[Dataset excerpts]

######

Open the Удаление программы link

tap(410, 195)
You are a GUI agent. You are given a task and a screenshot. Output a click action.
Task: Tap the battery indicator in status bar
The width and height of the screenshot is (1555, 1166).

######

### [What the exercise asks]
Type the records out again. Match them exactly.

### [Answer for this exercise]
Open the Удаление программы link

tap(410, 195)
You are a GUI agent. You are given a task and a screenshot. Output a click action.
Task: Tap the battery indicator in status bar
The width and height of the screenshot is (1555, 1166).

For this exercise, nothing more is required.